For Crises: Organizing Data Center Operations Remotely
Interview with Dr. Rainer Weidmannn, Partner and expert for data centers at Detecon
Rainer, what must companies do to ensure the secure, uninterrupted operation of their data centers (DCs) even during the days of the coronavirus?
Rainer Weidmann: Obviously, an uninterrupted power supply is required at all times to ensure the operation of the data center infrastructure and IT operations. This is the responsibility of the technical facility department at the building level. Technical precautions include in particular emergency power supply systems, UPS (uninterruptible power supply), air conditioning systems, and switchgear. Of course, it helps enormously if system infrastructures are redundant and designed without any so-called SPOFs (single points of failure). Otherwise, there can be no guarantees that the very first malfunction will not immediately result in the failure of the entire system – especially if personnel who can respond immediately are not on the site. Ideally, the IT components are served by two separate active supply paths (A/B).
A specific example: a short circuit in the LVS (low-voltage main distribution board) results as a rule in the entire data center shutting down unless a redundant LVS immediately ensures uninterrupted power. If one is in place, the center can “survive” this first malfunction. A power outage of 12 milliseconds at the IT components will cause them to fail. If STS (static transfer switches) are installed in the IT power supply downstream of the UPS, they must switch in a shorter time than 12ms.
In 2018, an incident at Hamburg Airport showed that a short circuit can paralyze flight operations completely for almost 24 hours. A redundant power source also gives personnel more time to determine the root cause of a malfunction.
What role does possible remote monitoring play?
Rainer Weidmann: Normally, the necessary monitoring for the technical building equipment is performed by a local facility management system that is visualized in control centers. However, the building control system should also be operable by remote access and should also have the capability to send text messages or emails to a specific group of recipients. If such functions are available, on-site personnel in the control centers can be reduced to the absolute minimum. The entire remote strategy and the related authorizations (read or write) must be carefully defined because sensitive data are involved. After all, in the worst case, malicious hackers could even shut down the data center from the outside.
It is also possible to relocate or centralize the control stations for several data centers at an external location. In this case, however, extremely tight security precautions must be implemented to guard against possible cyberattacks. If this has been done, a dark data center that does not require permanent on-site operating personnel and can be maintained completely from a remote location would also be conceivable. Nevertheless, it must be equipped with effective redundancies on site so that a technician must be dispatched solely in the event of malfunctions.

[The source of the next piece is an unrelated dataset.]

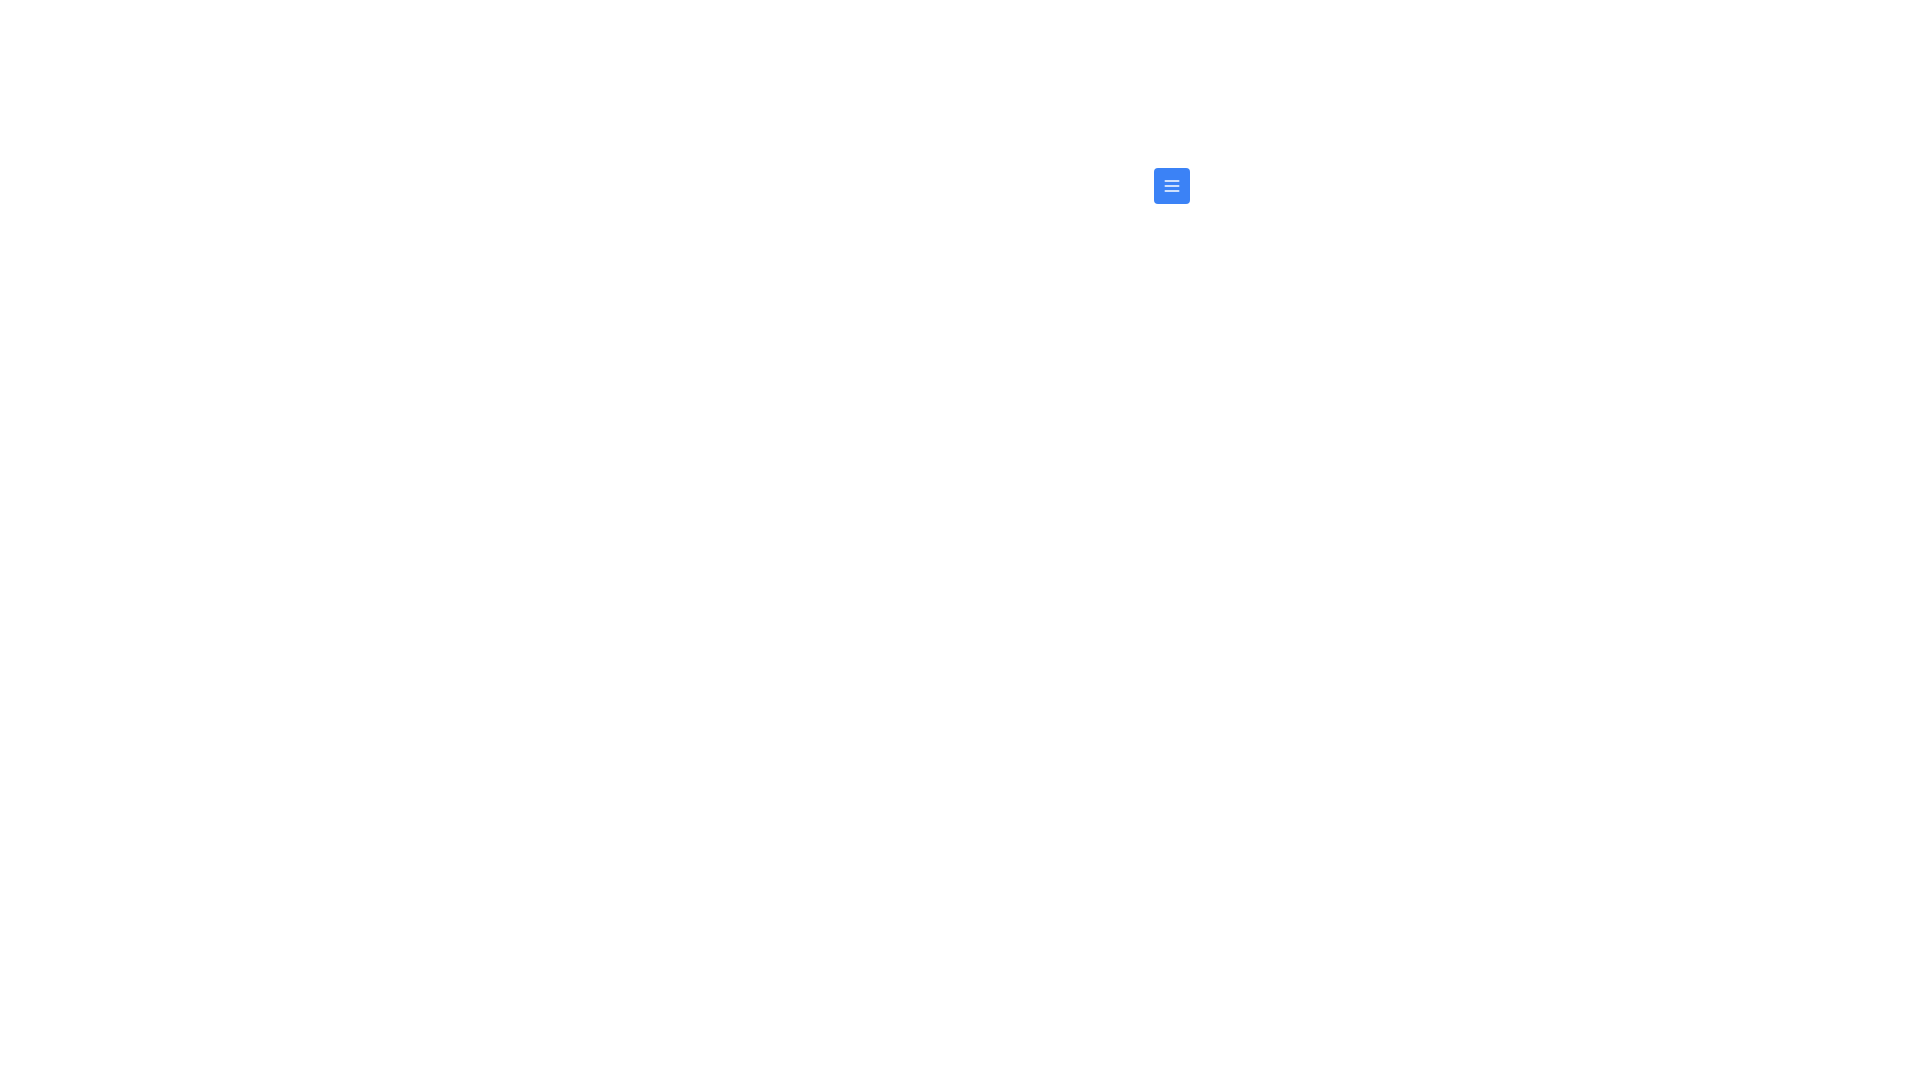 The image size is (1920, 1080). What do you see at coordinates (1171, 185) in the screenshot?
I see `the blue rectangular button with rounded edges featuring a centered three-line menu icon` at bounding box center [1171, 185].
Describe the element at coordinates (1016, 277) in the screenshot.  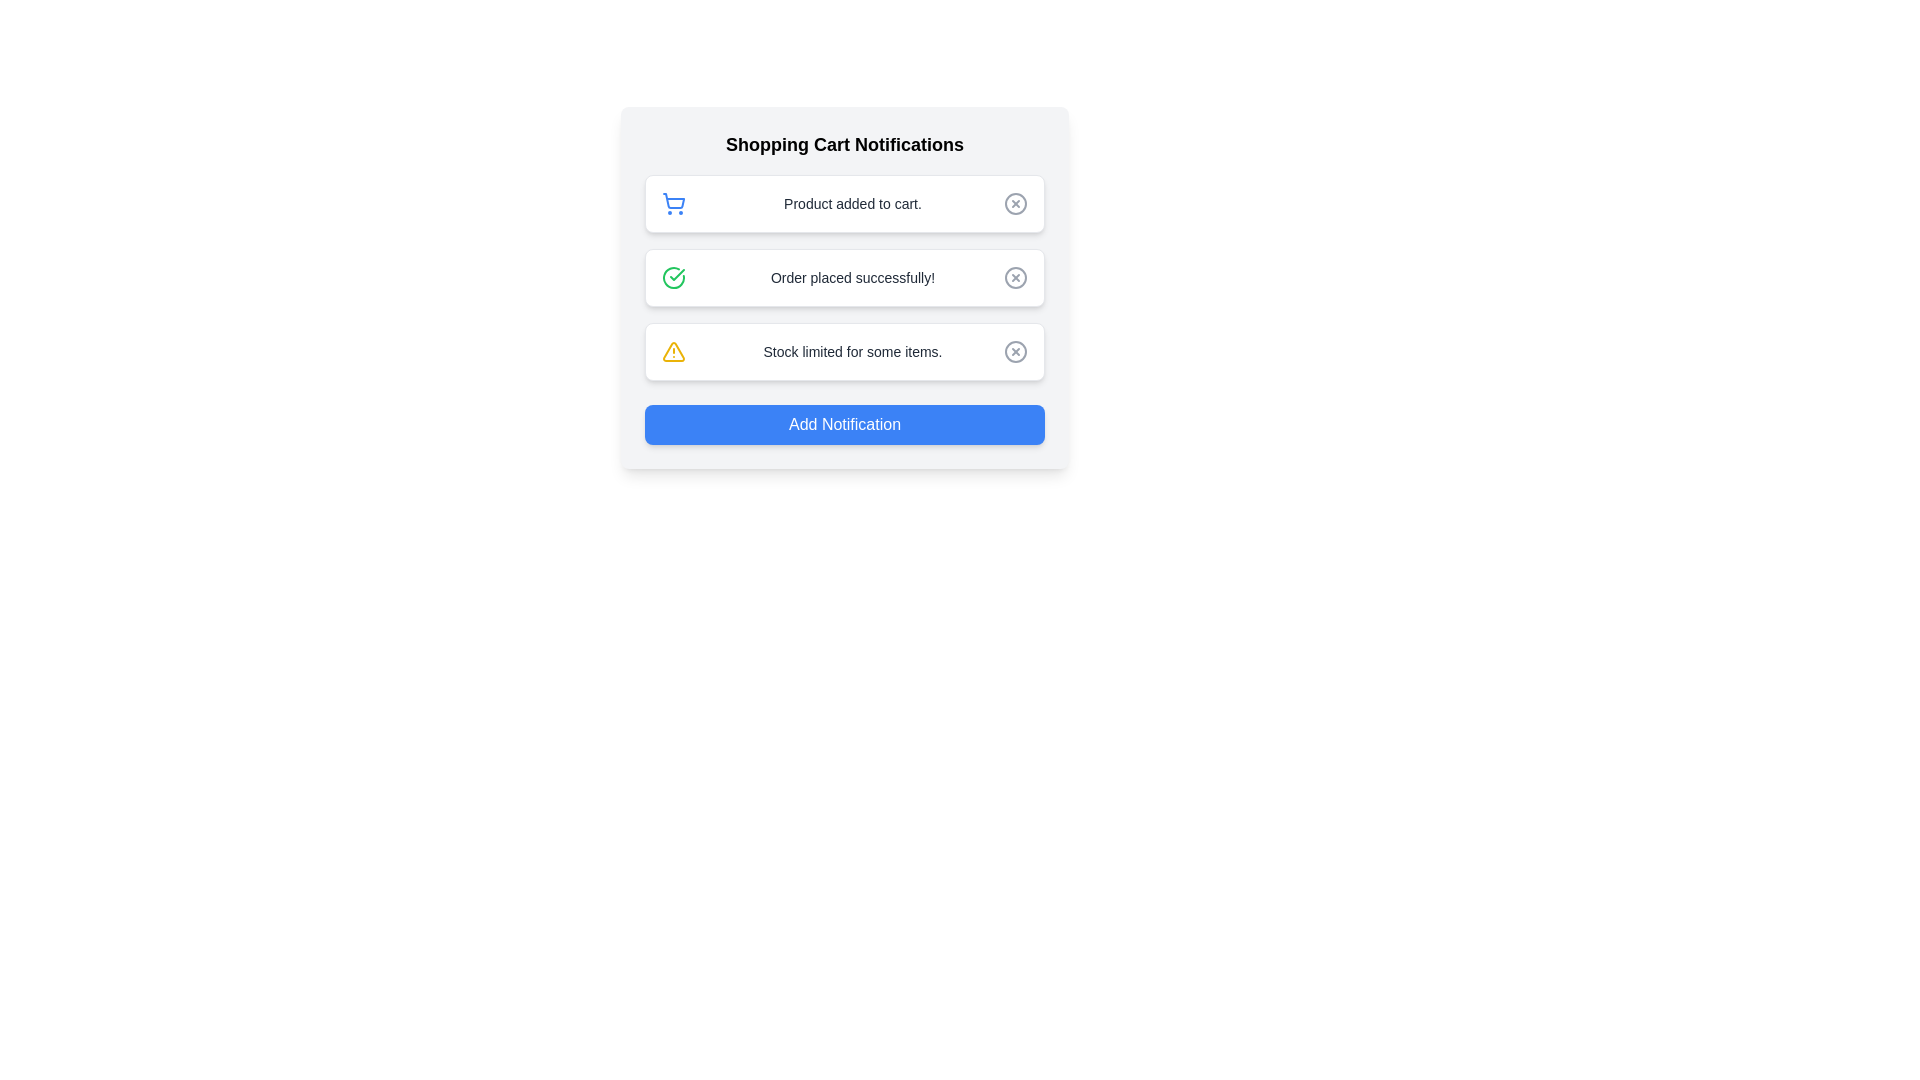
I see `the small circular dismiss button with a gray outline and 'X' symbol` at that location.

How can IT systems and data be protected?
The principle is the same here: through redundancy and even more redundancy! Of course, the use of mirrored systems or the use of cloud technology is recommended because all involved parties are less vulnerable in the event of damage to the local physical server. The application and database can then be moved to another mirrored or virtual machine. Apart from the one-time setup, the cloud requires no on-site presence and can be operated remotely. Another important aspect here is the network, which should also be redundant.
Unfortunately, small and medium-sized companies in particular often forego this redundancy, at least in part, for cost reasons. Yet medium-sized companies often employ only one or two IT experts to secure operations, and the risk of failure rises dramatically if these people actually contract COVID-19.

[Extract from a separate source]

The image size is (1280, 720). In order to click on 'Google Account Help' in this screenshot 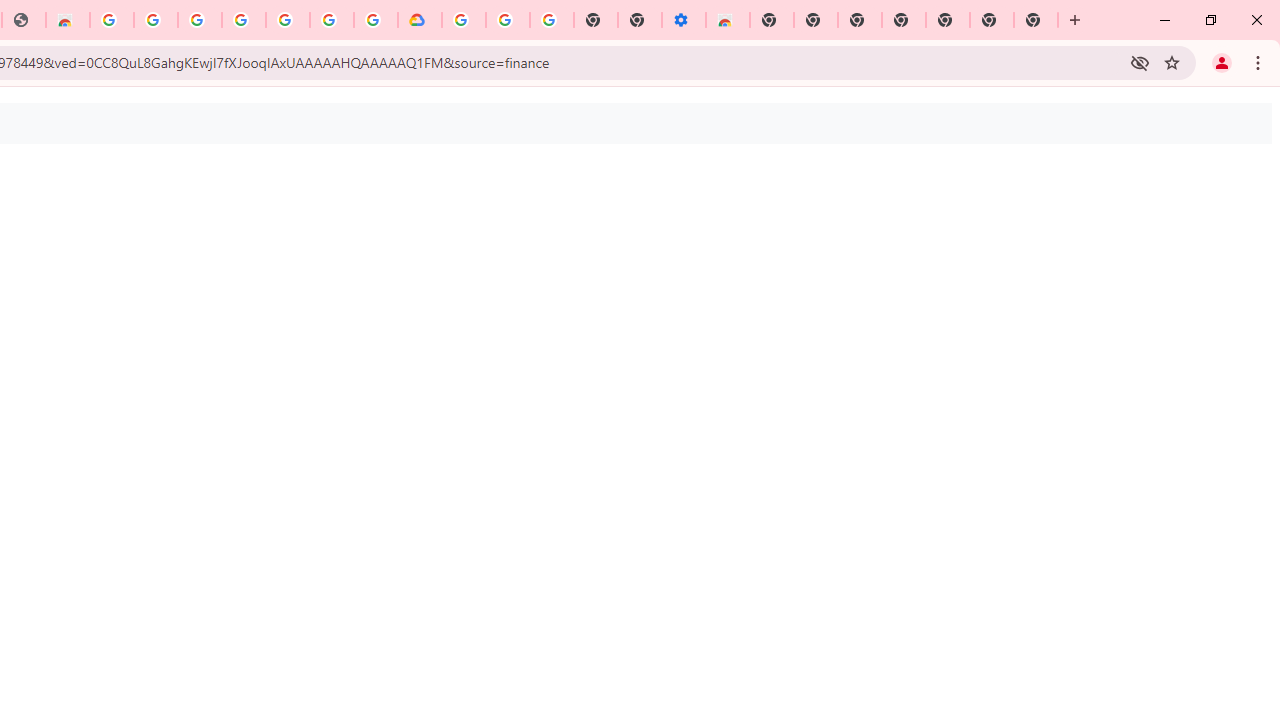, I will do `click(508, 20)`.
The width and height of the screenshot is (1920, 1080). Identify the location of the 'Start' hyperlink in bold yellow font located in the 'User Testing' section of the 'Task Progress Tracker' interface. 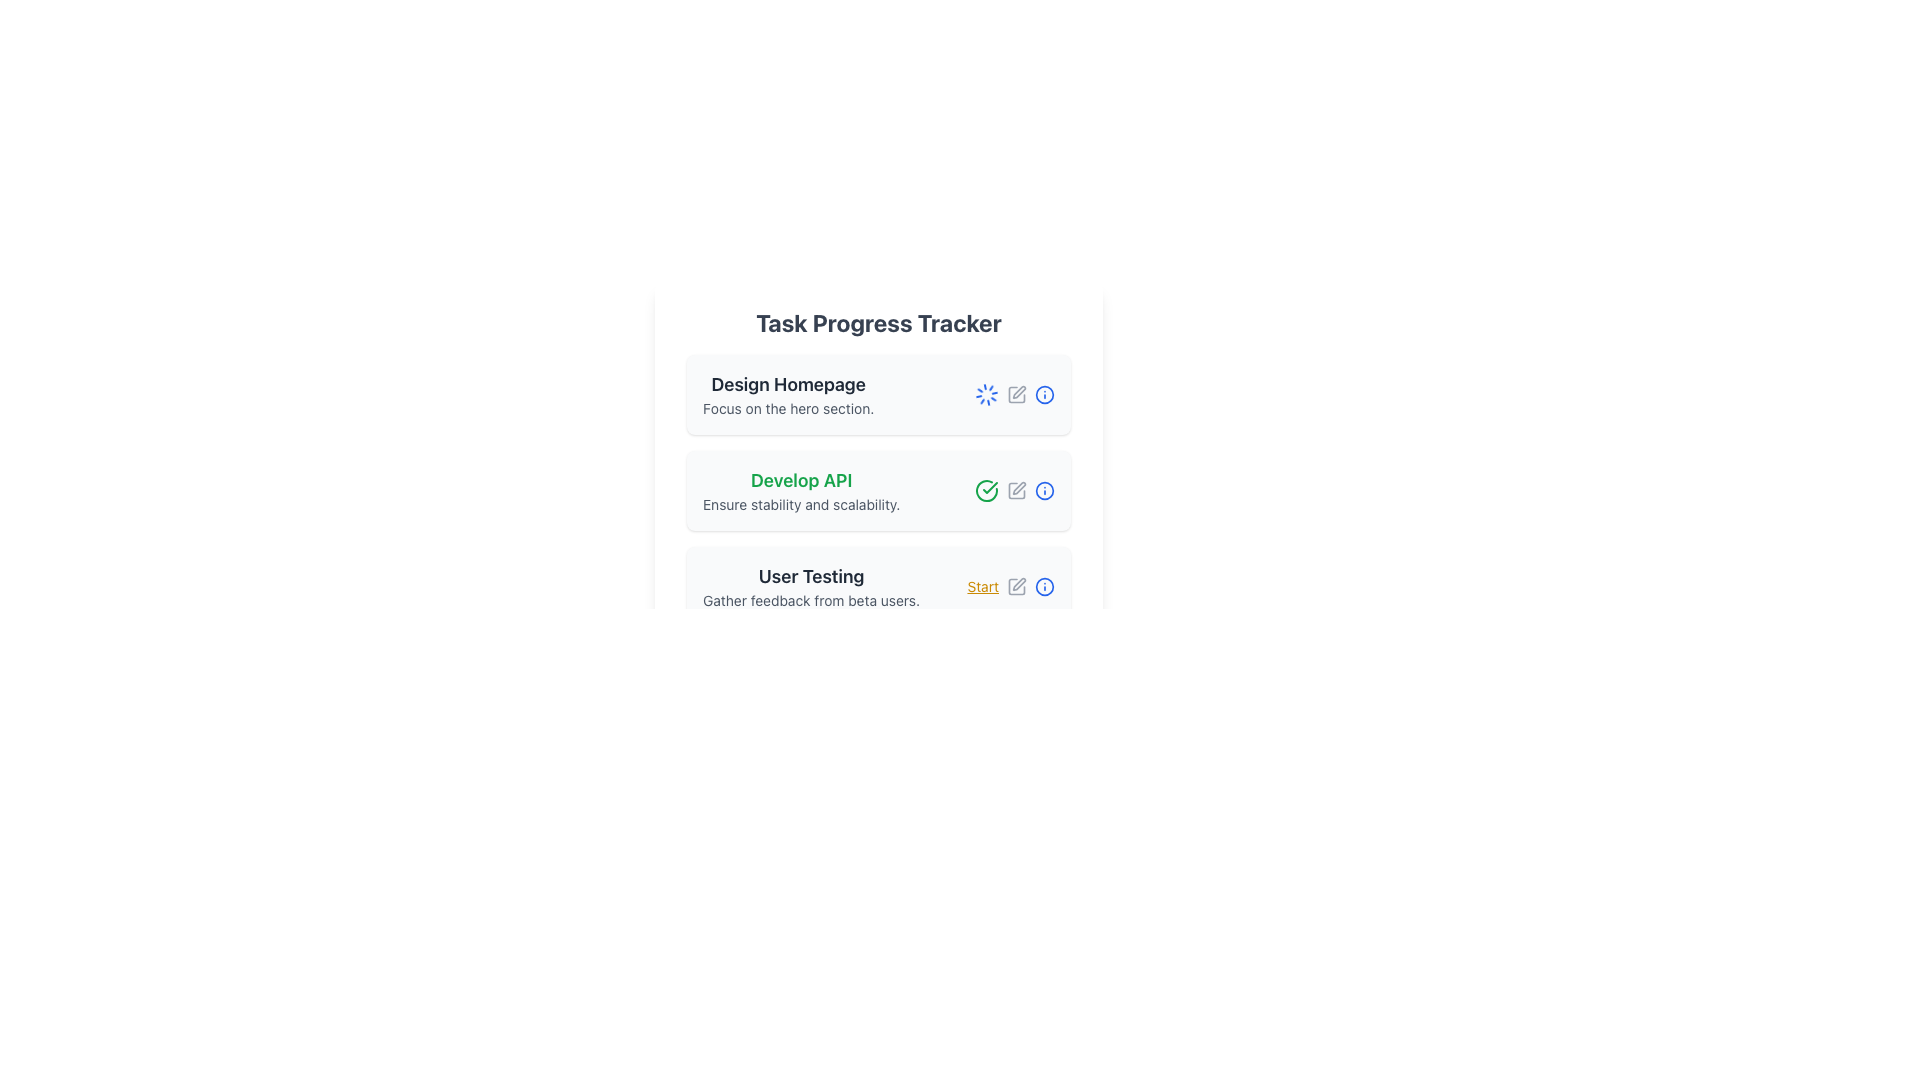
(983, 585).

What stress tests do you recommend to companies?
Companies that do not set down in detail the procedures to be followed in the case of catastrophes and that do not thoroughly test the process live end-to-end at least once are culpable of negligence. High-level concepts and papers have generally been prepared, but do these scenarios really work in an emergency? Can a complete data center be restored and become operational again at a different location within 48 hours? A business impact analysis must also determine what effects a failure of the data center would have on the business as a whole so that the situation can be assessed in an emergency.
Regarding the coronavirus, companies should perform a general review of their activities to determine which ones can be performed remotely at all. Do employees working from home have the required resources in terms of bandwidths and lines? Are additional company lines required? Ideally, tests will be carried out in advance and clarify as well whether sufficient software licenses and infrastructure such as digital signatures are available. These steps will reveal whether capacities and resources are adequate to run the operation externally if necessary.